The Wateree River Pirates have likely taken their final voyage. Only weeks after constructing a 50-foot-long, pirate-themed boat for use along the Wateree River, Matt McCaskill and Colt Shirley were forced to take apart the ship they essentially built from scratch.

“As soon as we got it done, they put signs all over it saying we had to have it gone in 30 days,” Shirley said. The boat was built by the two men with virtually no electricity along a sandbar under I-20 near Exit 98. 

According to Cpt. William Poole with the S.C. Department of Natural Resources’ (DNR) Law Enforcement Division in Florence, the placement of the ship was in violation of several statutes, including the S.C. Public Waters Nuisance Abatement Act, which prohibits structures from being built along public waterways.

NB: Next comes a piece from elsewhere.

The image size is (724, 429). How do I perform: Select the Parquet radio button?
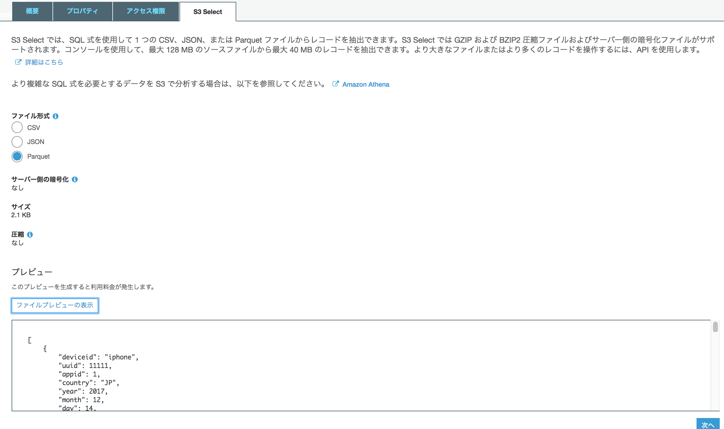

”We also received about 12 to 15 complaints,” Poole said. “The biggest complaint was that it was an eye-sore and other people were saying that if someone could go down there and build that structure, then what’s going to stop somebody else from building another building or something else in the bed of the river.”

 The S.C. Public Waters Nuisance Abatement Act, outlined in State Law Sections 49-30-10 through 49-30-90, typically deals with so-called “river shacks,” which are floating structures built along lakes and rivers. According to Mark Plowden, communications director for the S.C. Attorney General’s Office, the pirate ship was also in violation of the law.   

“DNR has had some problems with river shacks in the past and their role is to identify such problems,” Plowden said. “They are responsible for identifying the problems and sending the file to the Attorney General’s Office to contemplate action. But as we understand, the pirate ship is in the process of being dismantled and we have every expectation that it will be fully removed pursuant to state law. Also, from what I understand, the two gentlemen who own the structure have been very cooperative to this point.”

While it was a disappointment for McCaskill and Shirley, they were actually able to make a few official trips in the ship. Their original plans, however, included weekend tours in the boat, which was nicknamed the “Black Heart.” The tours were to include rides along the Wateree, a fresh fruit breakfast and games like chess, checkers and volleyball along the river’s sandbars.

According to Shirley, the business seemed to be picking up, but due to the calls to DNR, the boat had to be taken out of the public’s view.

“We took it down the river and started dismantling it. We had to take it out of there,” Shirley said. “But I actually had a few people call me the other day including a woman who wanted to reserve a large party of people to come down there. A bunch of people were starting to call up because they wanted to have a spot on there and go cruising on the ship, but now it’s gone.”

At the time the initial plans were developing for the tours, McCaskill and Shirley said they wanted to help others enjoy the river as much as they do. For the two men from Camden, that goal still exists.

“We’re still going to rent kayaks to people and let people camp out on the sandbar. So we’ll still have kayak trips, but there just won’t be a ship involved. We’ve got our business license and everything so we can still rent stuff out and have a good time,” Shirley said.